After the war, Eggleston moved around frequently, living
in Illinois, Mississippi, and New York. He married Marion
Craggs in 1868. He worked at various newspapers throughout
his life, including the New York World, where he
wrote for eleven years under Joseph Pulitzer. He was quite
prolific outside of his journalistic and editorial career,
writing novels, histories, biographies, and
an autobiography.
Much of Eggleston’s
writing was set in Virginia and South Carolina. However, some
of his boys’ novels took place in Indiana.
Jack Shelby is the story of a group
of brothers trying to establish a home for their family in
1838 in southern Indiana. It contains many passages that portray
the way that early pioneers
viewed the land. His writing also displays the strong contrast
between Indiana before and after the arrival of white settlers.
Eggleston gives an example of many settlers’
attitudes toward the land as they came into the area in Jack
Shelby: “It’s just plain, simple, black mud.
It’ll make fine cornfields some day when somebody drains
it with ditches. But just now it’s a nuisance”
(7). This thinking is precisely why almost all of Indiana’s
wetlands
were drained.
At the beginning of the seventh chapter of the same
book, Eggleston vividly describes the condition of Indiana as the
first pioneers moved in:
The road lay mainly through the dense forest
that clothed all that region, a forest composed chiefly of great,
smooth-barked beech trees, growing so thickly in their wide-spreading
upper parts that the sunlight found difficulty in sifting through.

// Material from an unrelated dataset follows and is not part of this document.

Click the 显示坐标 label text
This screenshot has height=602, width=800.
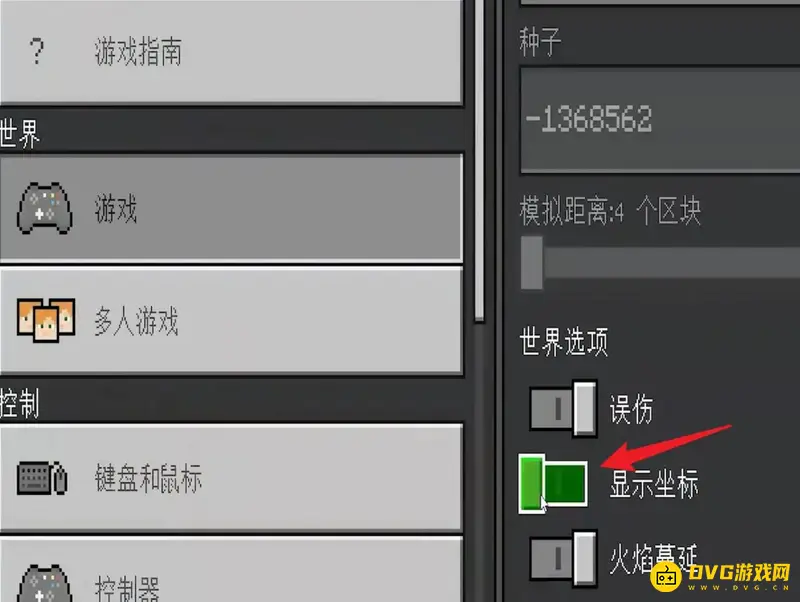point(654,484)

Here and there in the beech woods, there stood clumps of hickory,
or ash, or oak, or walnut, and at certain points there were great
groves of sugar maples, or “sugar trees,” as they
were called in Southern Indiana, with few or no other trees growing
among them. These sugar trees were forest giants, rising to a
great height, as straight in their trunks as if they had been
so many arrows, and almost as black as ink, because every spring
their over-abundant sap, or “sugar water” oozed out
and dried on the bark to the color of ink.
There was little or no underbrush in these forests, whether the
trees happened to be beech, hickory, maple, oak or ash. The foliage
above was so dense that bushes could not grow beneath the trees.

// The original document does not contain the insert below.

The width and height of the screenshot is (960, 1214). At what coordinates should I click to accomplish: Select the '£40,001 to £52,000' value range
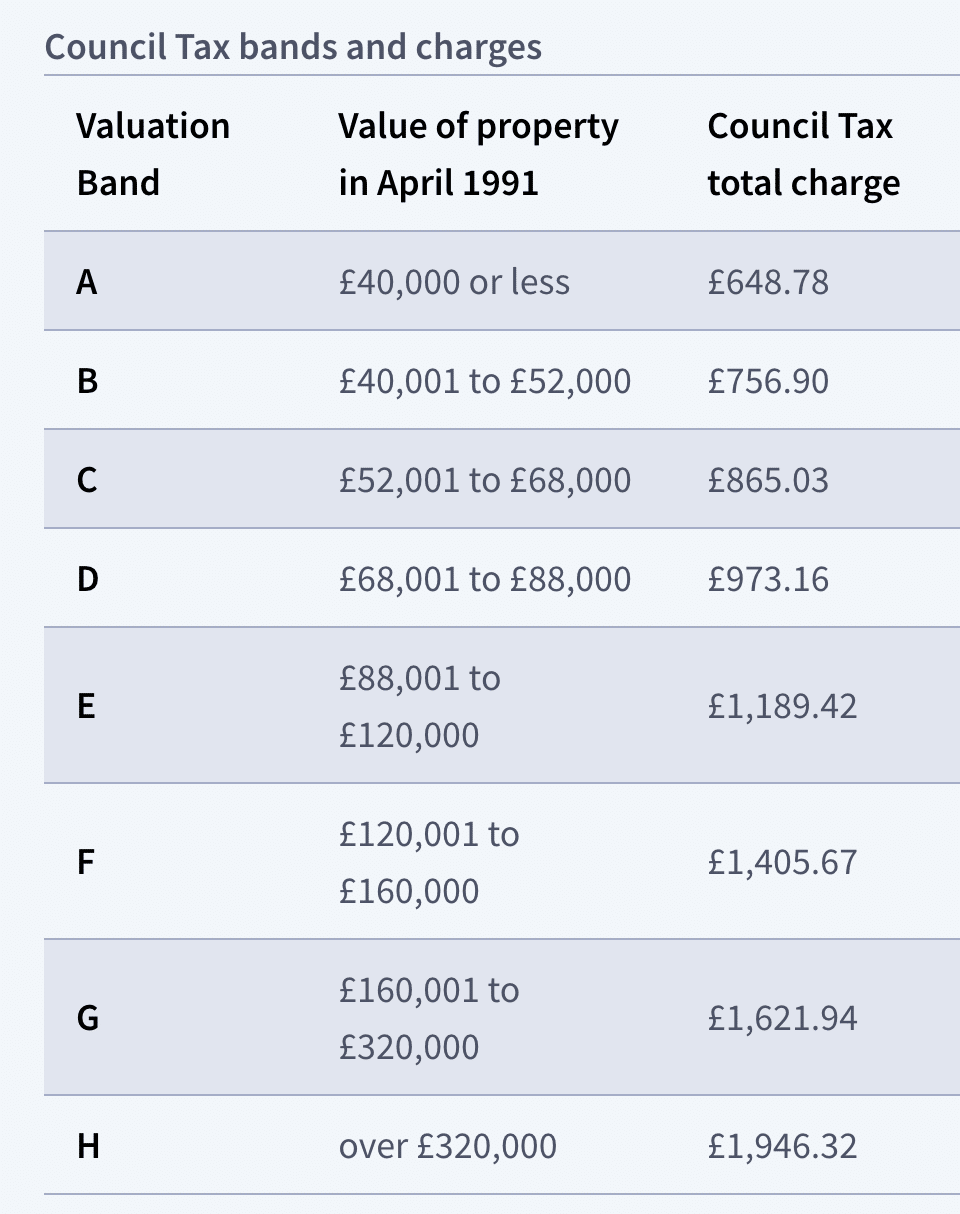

Here and there a little open space permitted the sun to reach
the ground, and in such places there grew clumps of paw-paw bushes,
or little groves of leather-wood. But in the woods themselves
the spaces between the trees were as free of all undergrowth and
vines as if the forest had been a planted and carefully cultivated
grove. (56-57)
The forests were not the only part of the landscape
changed by settlers. Most of the prairies
were also converted into farmland. With much hard work, Eggleston’s
characters in Jack Shelby clear the prairie lands.

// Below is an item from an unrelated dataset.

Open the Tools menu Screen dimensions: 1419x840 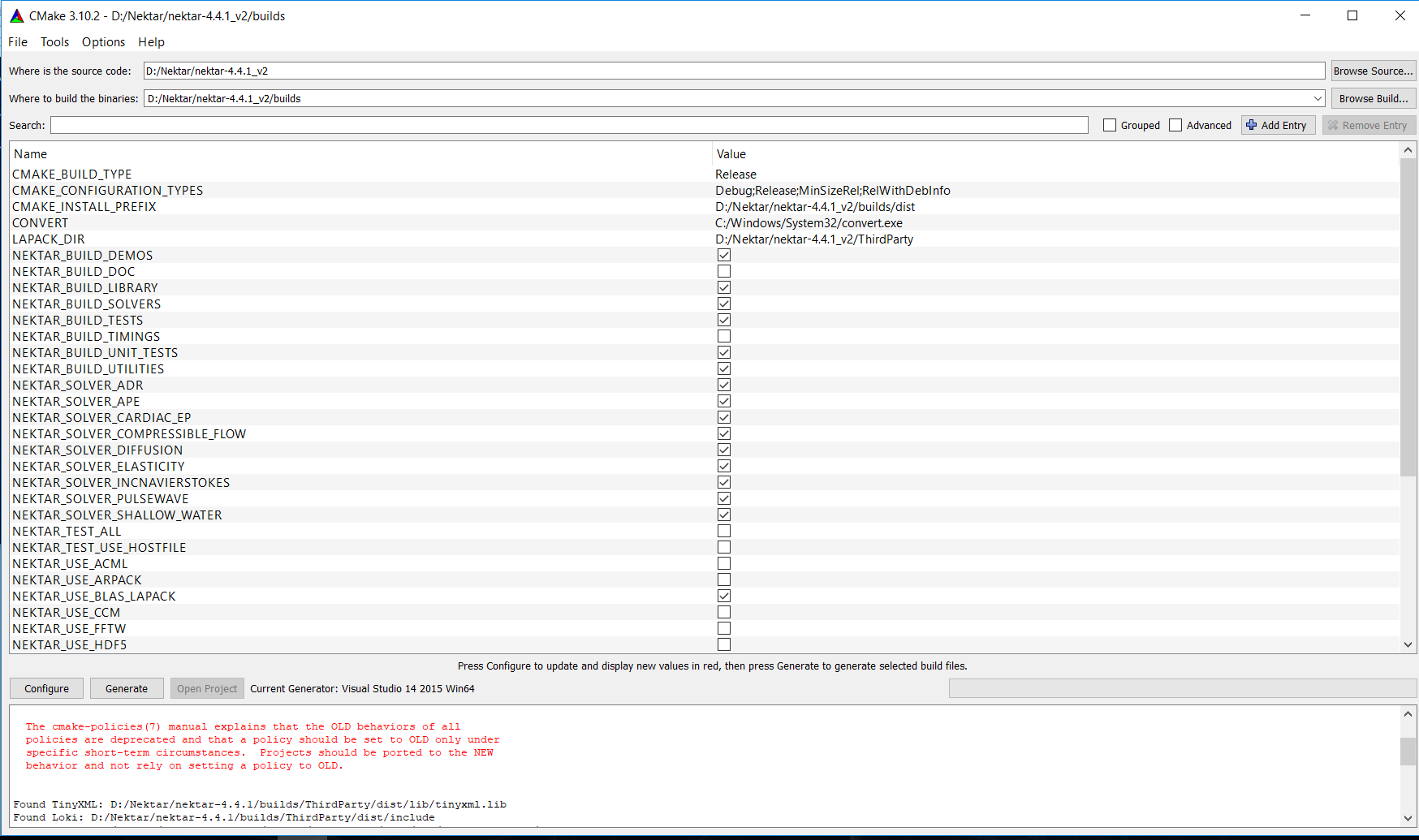pos(54,42)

Jack, the oldest brother, explains to the
others, "[Prairie] grass sod has been growing there year
after year for ages perhaps, till its roots have struck deep
into the earth, and it’ll be hard work to get it into
good condition for corn by spring” (82).
Eggleston’s writing is particularly important
because it gives the perspective of early settlers moving
into Indiana when it was still heavily forested. He gives
us an idea of what they were thinking and feeling as they
first began to change the land into the Indiana we know today.
--RJC
Sources:
Eggleston, George Cary. Jack Shelby:
A Story of the Indiana Backwoods. Boston: Lothrop, Lee &
Shepard. Co., 1906.
---. A Rebel's Recollections. New York:
Hurd and Houghton, 1875.
Shumaker, Arthur W. A History Indiana
Literature. The Indiana Historical Society, 1962.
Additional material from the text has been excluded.